> [MATERIAL PROVIDED]:
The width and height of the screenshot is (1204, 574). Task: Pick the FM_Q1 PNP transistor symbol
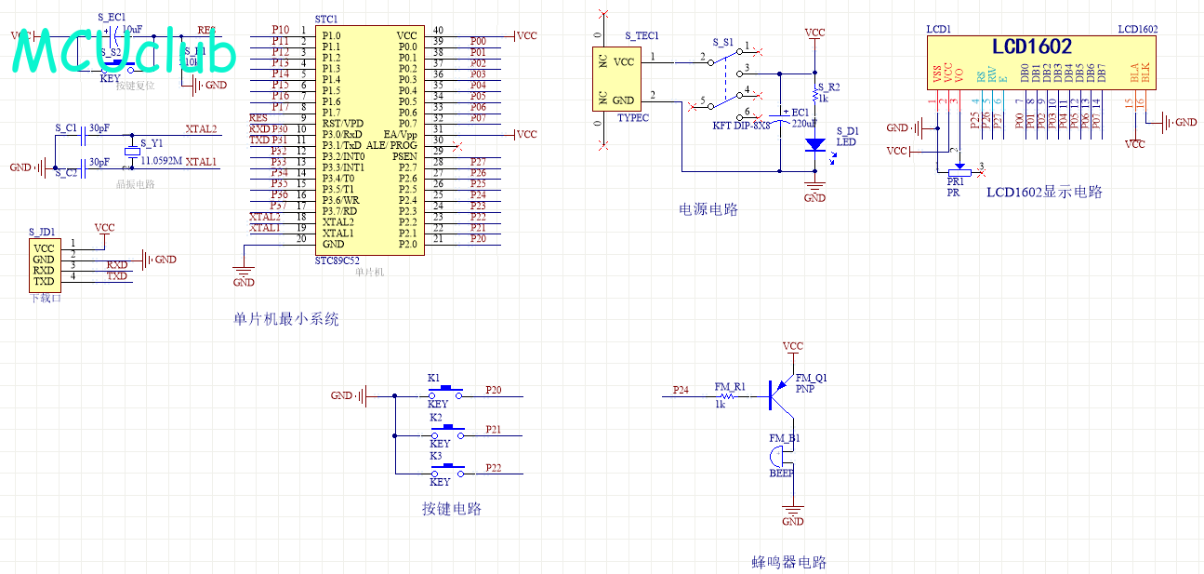(781, 395)

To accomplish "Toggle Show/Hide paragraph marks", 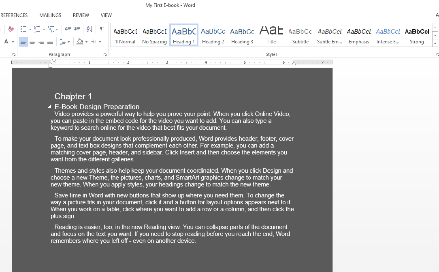I will click(x=102, y=29).
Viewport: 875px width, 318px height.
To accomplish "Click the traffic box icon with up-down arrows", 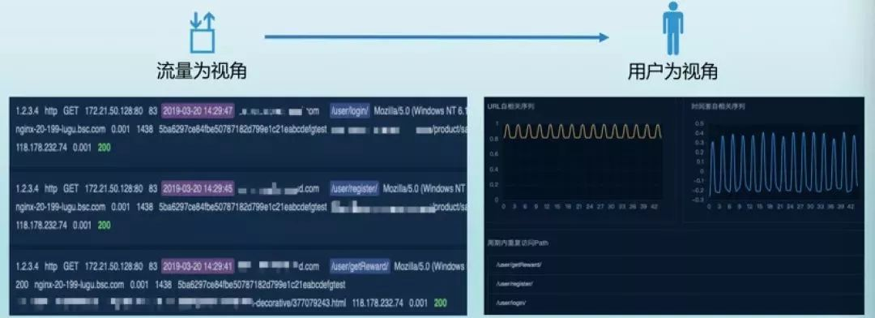I will click(x=203, y=33).
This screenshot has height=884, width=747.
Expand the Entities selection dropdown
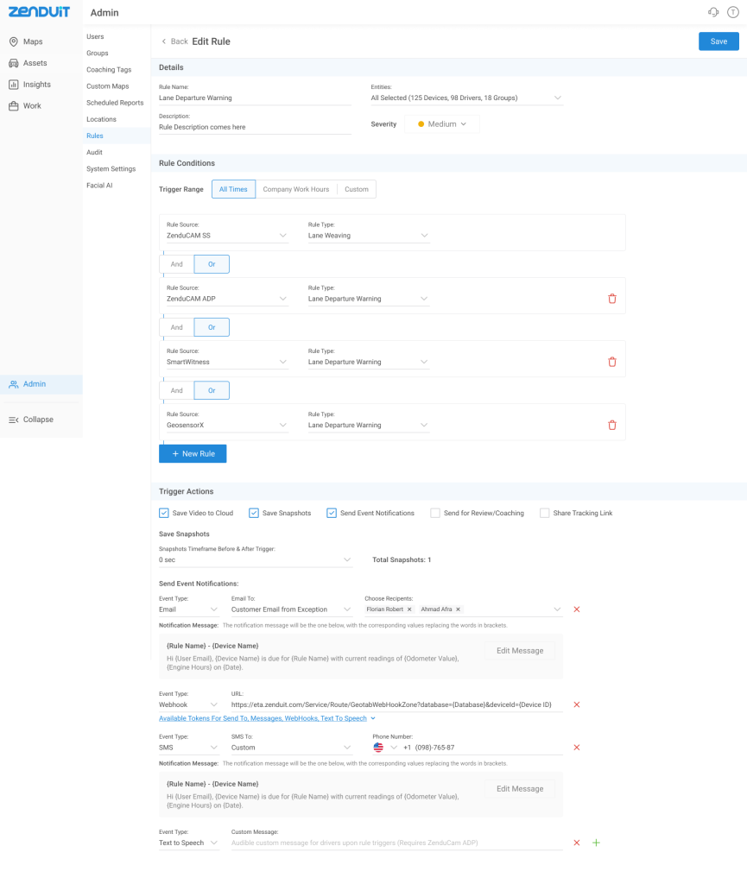[466, 98]
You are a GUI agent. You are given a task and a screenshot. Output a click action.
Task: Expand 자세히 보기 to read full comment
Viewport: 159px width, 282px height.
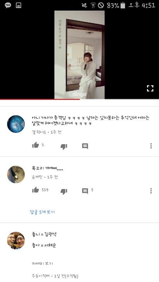(x=42, y=263)
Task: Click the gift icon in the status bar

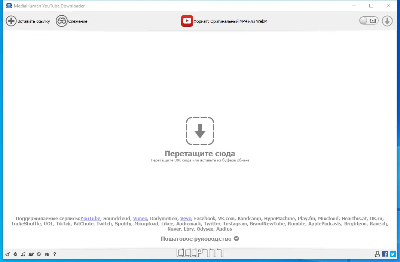Action: [x=46, y=254]
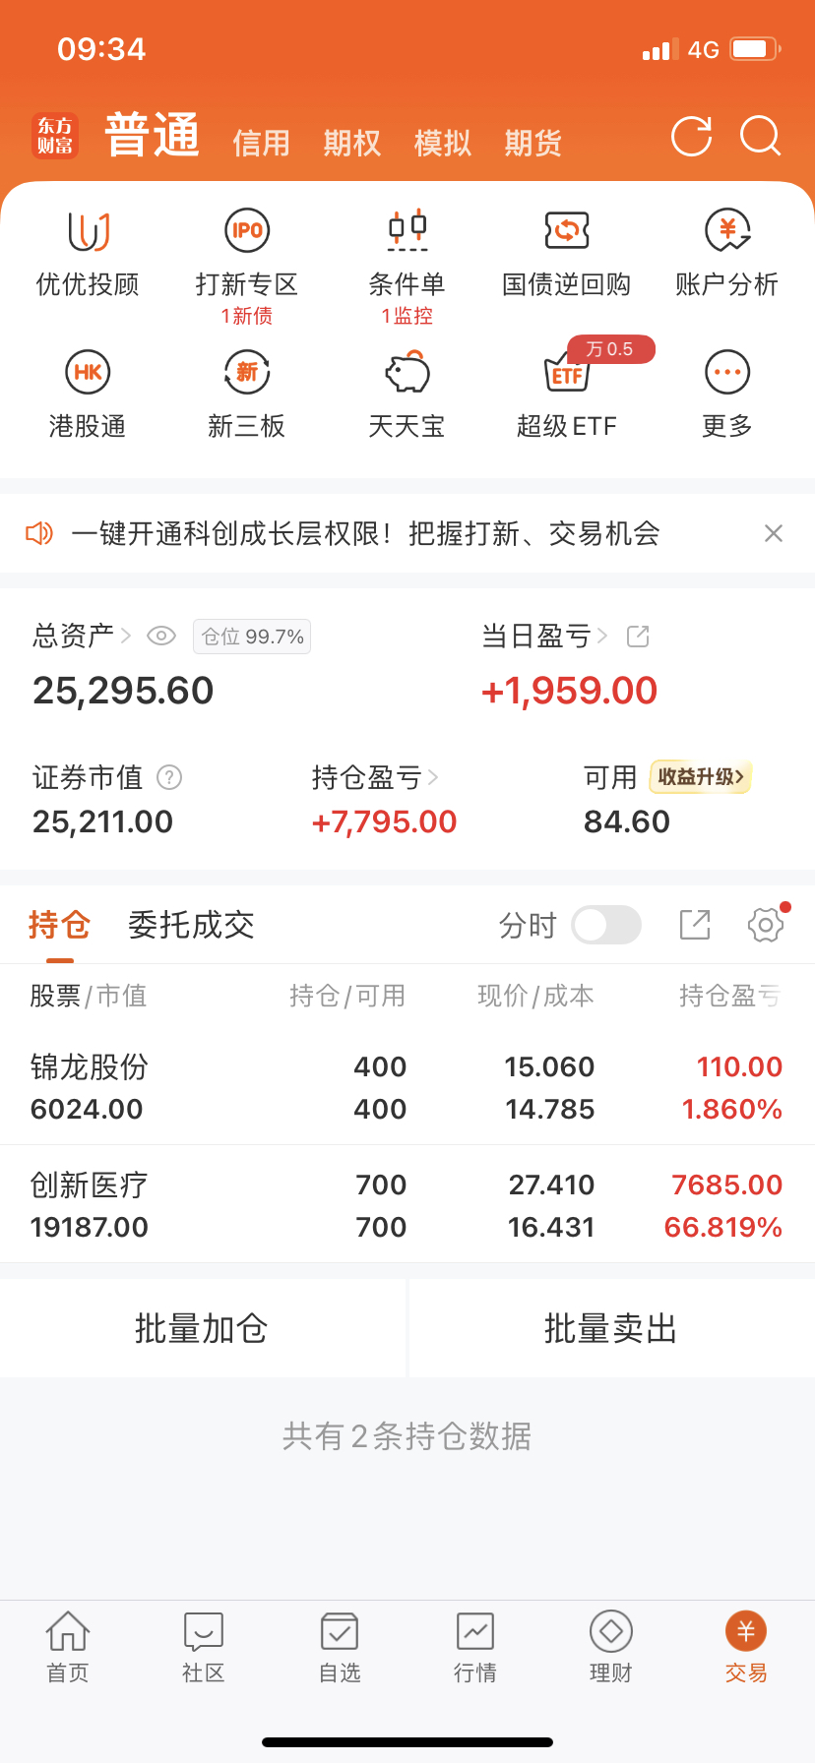815x1763 pixels.
Task: Expand 总资产 details chevron
Action: tap(125, 637)
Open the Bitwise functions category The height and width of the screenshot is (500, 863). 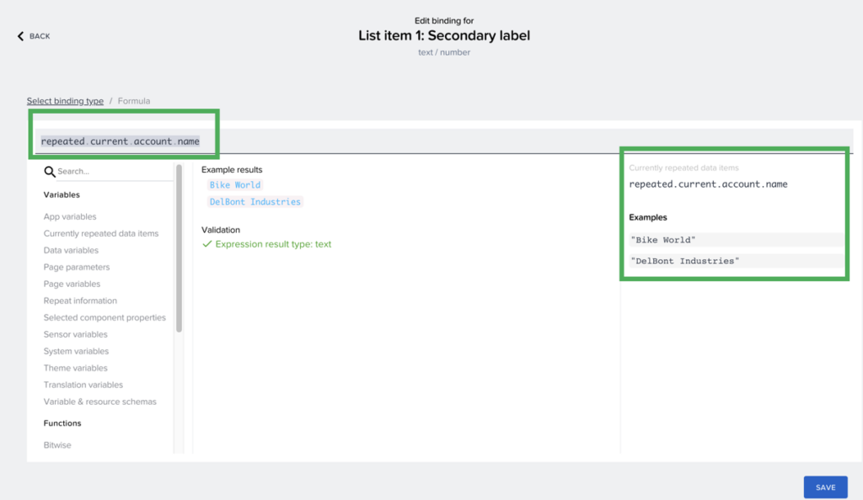click(57, 444)
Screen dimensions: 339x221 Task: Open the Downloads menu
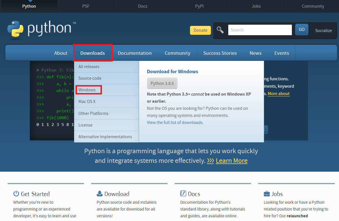(93, 53)
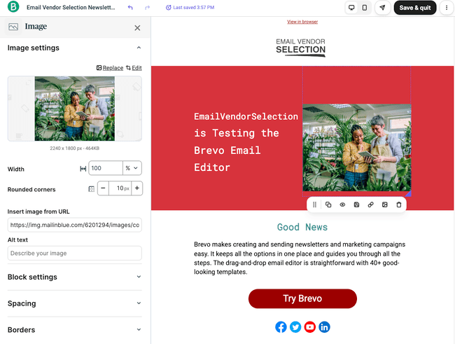Click the Brevo logo icon
455x344 pixels.
coord(12,8)
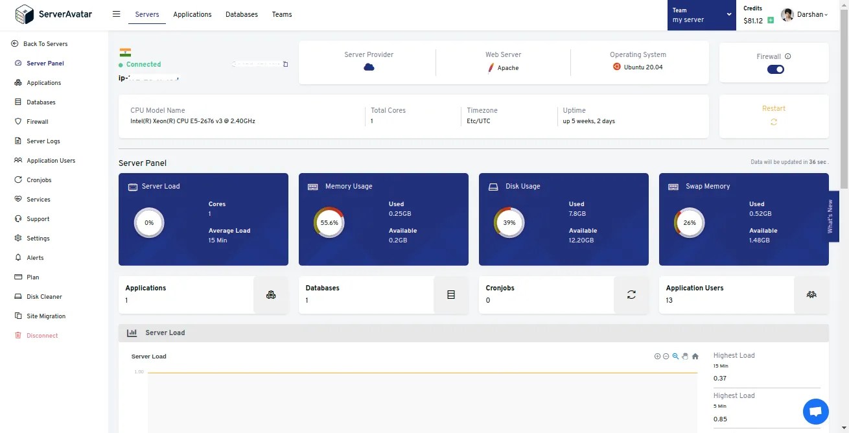Switch to the Applications tab
Viewport: 849px width, 433px height.
[192, 14]
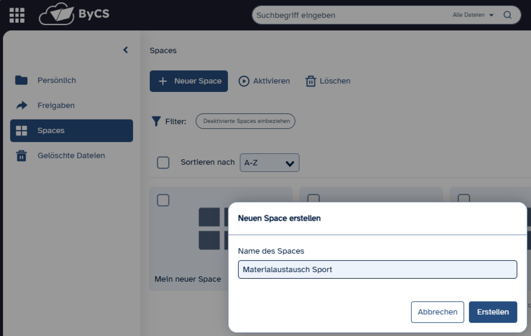Click the Freigaben share icon
The image size is (531, 336).
21,105
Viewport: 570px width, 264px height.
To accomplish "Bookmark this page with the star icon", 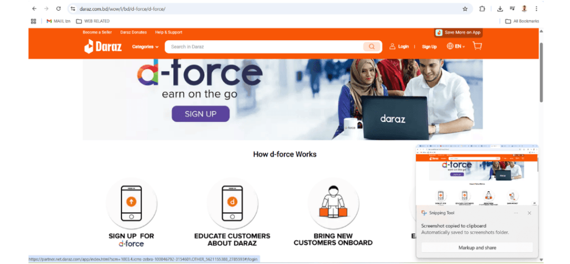I will pyautogui.click(x=465, y=9).
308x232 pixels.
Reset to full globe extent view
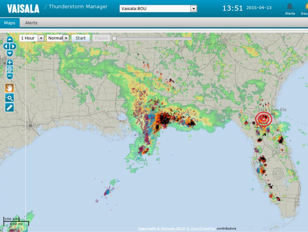point(10,69)
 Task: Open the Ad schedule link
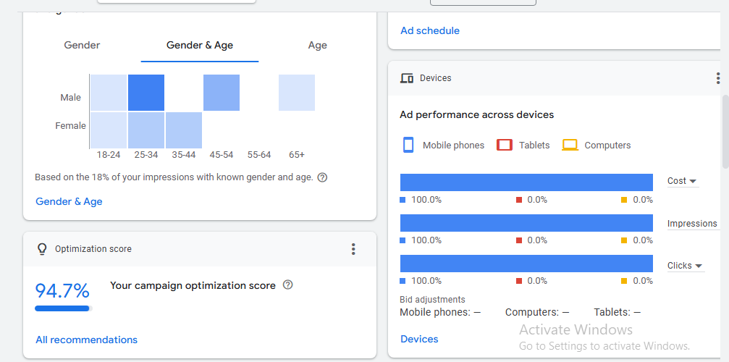[x=430, y=30]
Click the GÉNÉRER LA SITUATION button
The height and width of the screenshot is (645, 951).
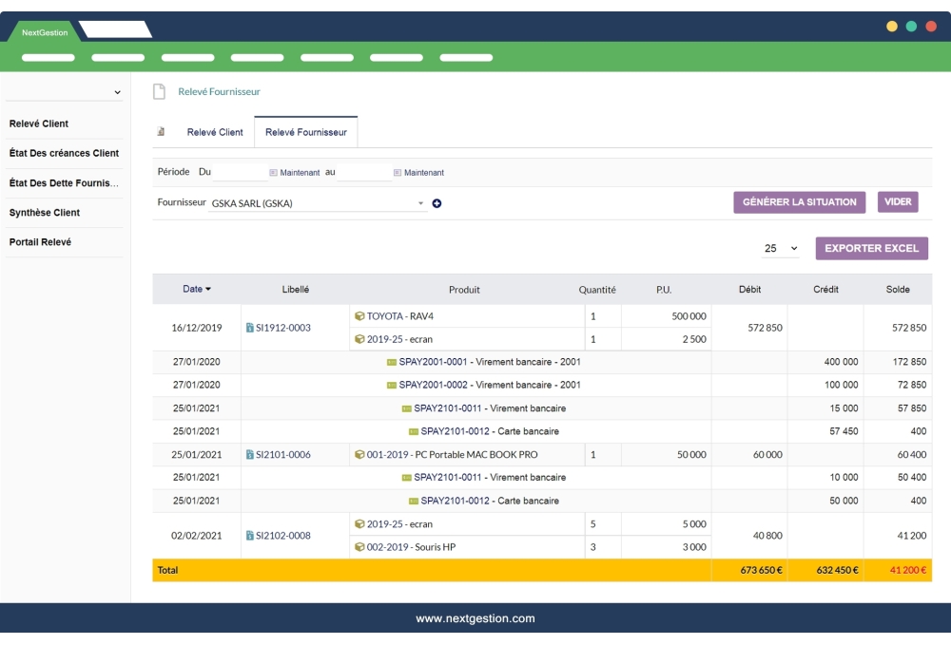pyautogui.click(x=802, y=201)
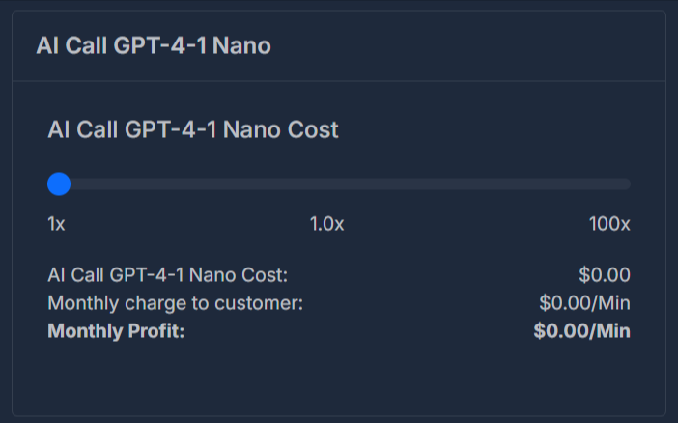Click the word Profit in the bold row
This screenshot has height=423, width=678.
pos(156,331)
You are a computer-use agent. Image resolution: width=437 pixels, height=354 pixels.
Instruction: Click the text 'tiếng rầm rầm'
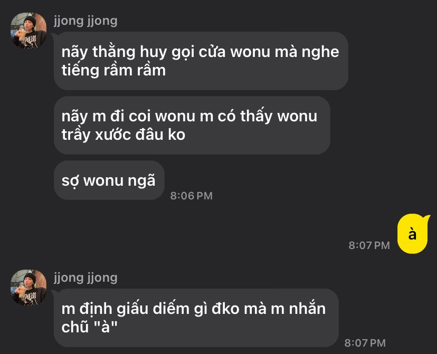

> [WHAT TO DO]: Please transcribe, word for word, every line from the one containing "You are a computer-use" through the last line of the records, both included, and leave the pictures out.

> [OUTPUT BELOW]:
You are a computer-use agent. Image resolution: width=437 pixels, height=354 pixels.
Instruction: Click the text 'tiếng rầm rầm'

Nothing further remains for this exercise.